_TO BE DONE_: Switch every "checkmark" in the lines below to "tick mark" and write out all the lines with nothing else changed.

_STORED ROWS_:
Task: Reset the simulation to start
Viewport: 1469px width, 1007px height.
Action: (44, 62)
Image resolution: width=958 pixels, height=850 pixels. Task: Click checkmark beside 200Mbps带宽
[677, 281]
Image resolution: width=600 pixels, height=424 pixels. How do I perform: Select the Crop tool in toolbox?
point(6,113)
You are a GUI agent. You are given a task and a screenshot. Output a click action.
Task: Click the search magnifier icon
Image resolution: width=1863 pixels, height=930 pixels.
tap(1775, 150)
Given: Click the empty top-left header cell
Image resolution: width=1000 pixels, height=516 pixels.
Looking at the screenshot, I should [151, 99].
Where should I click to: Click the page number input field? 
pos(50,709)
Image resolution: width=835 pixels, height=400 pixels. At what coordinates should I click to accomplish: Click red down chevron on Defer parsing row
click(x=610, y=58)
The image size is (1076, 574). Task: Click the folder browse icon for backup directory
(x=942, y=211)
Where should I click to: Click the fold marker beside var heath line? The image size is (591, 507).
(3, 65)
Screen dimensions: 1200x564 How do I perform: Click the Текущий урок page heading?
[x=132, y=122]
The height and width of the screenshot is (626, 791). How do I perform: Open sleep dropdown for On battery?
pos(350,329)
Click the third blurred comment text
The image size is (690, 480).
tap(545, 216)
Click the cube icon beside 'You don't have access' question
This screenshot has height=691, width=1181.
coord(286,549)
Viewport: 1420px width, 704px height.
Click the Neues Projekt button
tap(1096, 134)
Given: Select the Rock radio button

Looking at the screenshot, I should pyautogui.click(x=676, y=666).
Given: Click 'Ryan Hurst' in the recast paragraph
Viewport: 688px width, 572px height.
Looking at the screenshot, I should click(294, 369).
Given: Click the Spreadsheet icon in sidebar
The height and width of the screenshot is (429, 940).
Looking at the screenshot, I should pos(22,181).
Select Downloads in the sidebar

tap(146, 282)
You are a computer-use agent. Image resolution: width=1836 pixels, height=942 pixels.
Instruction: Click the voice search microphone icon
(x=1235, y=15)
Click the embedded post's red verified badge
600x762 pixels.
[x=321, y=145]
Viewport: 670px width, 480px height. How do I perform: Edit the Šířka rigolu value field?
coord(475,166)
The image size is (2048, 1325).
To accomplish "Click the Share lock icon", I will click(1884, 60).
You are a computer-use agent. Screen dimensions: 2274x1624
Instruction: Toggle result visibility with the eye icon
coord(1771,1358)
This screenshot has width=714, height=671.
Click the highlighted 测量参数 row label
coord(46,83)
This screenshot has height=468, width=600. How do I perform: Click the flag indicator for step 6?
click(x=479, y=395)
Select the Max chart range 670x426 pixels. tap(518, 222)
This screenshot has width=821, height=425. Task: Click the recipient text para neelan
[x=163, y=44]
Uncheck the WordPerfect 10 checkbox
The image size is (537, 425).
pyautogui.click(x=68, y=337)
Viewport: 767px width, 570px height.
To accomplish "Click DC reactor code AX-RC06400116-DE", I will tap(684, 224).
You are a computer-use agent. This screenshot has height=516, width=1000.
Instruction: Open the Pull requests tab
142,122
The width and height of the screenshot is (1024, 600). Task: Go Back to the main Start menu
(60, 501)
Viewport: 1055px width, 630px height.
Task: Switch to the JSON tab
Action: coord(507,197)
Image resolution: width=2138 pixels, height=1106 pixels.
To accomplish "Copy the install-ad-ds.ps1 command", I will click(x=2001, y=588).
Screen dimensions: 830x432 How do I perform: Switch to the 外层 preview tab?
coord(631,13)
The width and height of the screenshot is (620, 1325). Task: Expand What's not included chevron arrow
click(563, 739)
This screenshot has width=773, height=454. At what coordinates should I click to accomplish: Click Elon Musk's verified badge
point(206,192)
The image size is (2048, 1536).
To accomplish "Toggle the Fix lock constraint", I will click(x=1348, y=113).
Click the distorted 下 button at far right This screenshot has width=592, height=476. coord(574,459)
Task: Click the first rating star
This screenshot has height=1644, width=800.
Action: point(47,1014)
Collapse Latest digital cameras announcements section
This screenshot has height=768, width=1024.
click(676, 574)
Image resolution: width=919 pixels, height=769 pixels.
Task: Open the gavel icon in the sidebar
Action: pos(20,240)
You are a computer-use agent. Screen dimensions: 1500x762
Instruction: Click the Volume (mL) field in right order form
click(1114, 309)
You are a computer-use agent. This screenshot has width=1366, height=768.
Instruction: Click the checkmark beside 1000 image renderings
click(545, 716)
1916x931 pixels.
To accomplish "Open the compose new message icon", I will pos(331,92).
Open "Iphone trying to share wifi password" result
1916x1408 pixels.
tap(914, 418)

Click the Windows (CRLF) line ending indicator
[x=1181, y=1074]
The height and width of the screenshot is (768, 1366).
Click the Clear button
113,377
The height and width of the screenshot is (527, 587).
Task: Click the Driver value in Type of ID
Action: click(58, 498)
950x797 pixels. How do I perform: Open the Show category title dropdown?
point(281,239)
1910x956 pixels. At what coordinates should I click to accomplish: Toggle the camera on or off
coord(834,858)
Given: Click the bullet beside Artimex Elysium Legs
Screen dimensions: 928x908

_TASK SOLUTION_:
Task: Reset the simulation to start
Viewport: 1469px width, 1007px height.
Action: (44, 62)
Image resolution: width=958 pixels, height=850 pixels. Task: Click tick mark beside 200Mbps带宽
[677, 281]
Image resolution: width=600 pixels, height=424 pixels. How do I perform: Select the Crop tool in toolbox?
point(6,113)
You are a GUI agent. You are given a task and a screenshot. Output a click action.
Task: Click the search magnifier icon
Image resolution: width=1863 pixels, height=930 pixels.
tap(1775, 150)
Given: Click the empty top-left header cell
Image resolution: width=1000 pixels, height=516 pixels.
Looking at the screenshot, I should [151, 99].
Where should I click to: Click the page number input field? 
pos(50,709)
Image resolution: width=835 pixels, height=400 pixels. At what coordinates should I click to accomplish: Click red down chevron on Defer parsing row
click(x=610, y=58)
The image size is (1076, 574). Task: Click the folder browse icon for backup directory
(x=942, y=211)
Where should I click to: Click the fold marker beside var heath line? The image size is (591, 507).
(3, 65)
Screen dimensions: 1200x564 How do I perform: Click the Текущий урок page heading?
[x=132, y=122]
The height and width of the screenshot is (626, 791). How do I perform: Open sleep dropdown for On battery?
pos(350,329)
Click the third blurred comment text
The image size is (690, 480).
tap(545, 216)
Click the cube icon beside 'You don't have access' question
This screenshot has height=691, width=1181.
coord(286,549)
Viewport: 1420px width, 704px height.
Click the Neues Projekt button
tap(1096, 134)
Given: Select the Rock radio button

Looking at the screenshot, I should pyautogui.click(x=676, y=666).
Given: Click 'Ryan Hurst' in the recast paragraph
Viewport: 688px width, 572px height.
Looking at the screenshot, I should click(294, 369).
Given: Click the Spreadsheet icon in sidebar
The height and width of the screenshot is (429, 940).
Looking at the screenshot, I should pos(22,181).
Select Downloads in the sidebar

tap(146, 282)
You are a computer-use agent. Image resolution: width=1836 pixels, height=942 pixels.
Instruction: Click the voice search microphone icon
(x=1235, y=15)
Click the embedded post's red verified badge
600x762 pixels.
[x=321, y=145]
Viewport: 670px width, 480px height. How do I perform: Edit the Šířka rigolu value field?
coord(475,166)
The image size is (2048, 1325).
To accomplish "Click the Share lock icon", I will click(1884, 60).
You are a computer-use agent. Screen dimensions: 2274x1624
Instruction: Toggle result visibility with the eye icon
coord(1771,1358)
This screenshot has width=714, height=671.
Click the highlighted 测量参数 row label
coord(46,83)
This screenshot has height=468, width=600. How do I perform: Click the flag indicator for step 6?
click(x=479, y=395)
Select the Max chart range 670x426 pixels. tap(518, 222)
This screenshot has width=821, height=425. Task: Click the recipient text para neelan
[x=163, y=44]
Uncheck the WordPerfect 10 checkbox
The image size is (537, 425).
pyautogui.click(x=68, y=337)
Viewport: 767px width, 570px height.
To accomplish "Click DC reactor code AX-RC06400116-DE", I will tap(684, 224).
You are a computer-use agent. This screenshot has height=516, width=1000.
Instruction: Open the Pull requests tab
142,122
The width and height of the screenshot is (1024, 600). Task: Go Back to the main Start menu
(60, 501)
Viewport: 1055px width, 630px height.
Task: Switch to the JSON tab
Action: coord(507,197)
Image resolution: width=2138 pixels, height=1106 pixels.
To accomplish "Copy the install-ad-ds.ps1 command", I will click(x=2001, y=588).
Screen dimensions: 830x432 How do I perform: Switch to the 外层 preview tab?
coord(631,13)
The width and height of the screenshot is (620, 1325). Task: Expand What's not included chevron arrow
click(563, 739)
This screenshot has width=773, height=454. At what coordinates should I click to accomplish: Click Elon Musk's verified badge
point(206,192)
The image size is (2048, 1536).
To accomplish "Toggle the Fix lock constraint", I will click(x=1348, y=113).
Click the distorted 下 button at far right This screenshot has width=592, height=476. coord(574,459)
Task: Click the first rating star
This screenshot has height=1644, width=800.
Action: point(47,1014)
Collapse Latest digital cameras announcements section
This screenshot has height=768, width=1024.
click(676, 574)
Image resolution: width=919 pixels, height=769 pixels.
Task: Open the gavel icon in the sidebar
Action: pos(20,240)
You are a computer-use agent. Screen dimensions: 1500x762
Instruction: Click the Volume (mL) field in right order form
click(1114, 309)
You are a computer-use agent. This screenshot has width=1366, height=768.
Instruction: Click the tick mark beside 1000 image renderings
click(545, 716)
1916x931 pixels.
To accomplish "Open the compose new message icon", I will pos(331,92).
Open "Iphone trying to share wifi password" result
1916x1408 pixels.
tap(914, 418)

Click the Windows (CRLF) line ending indicator
[x=1181, y=1074]
The height and width of the screenshot is (768, 1366).
Click the Clear button
113,377
The height and width of the screenshot is (527, 587).
Task: Click the Driver value in Type of ID
Action: click(58, 498)
950x797 pixels. How do I perform: Open the Show category title dropdown?
point(281,239)
1910x956 pixels. At what coordinates should I click to accomplish: Toggle the camera on or off
coord(834,858)
Given: Click the bullet beside Artimex Elysium Legs
Screen dimensions: 928x908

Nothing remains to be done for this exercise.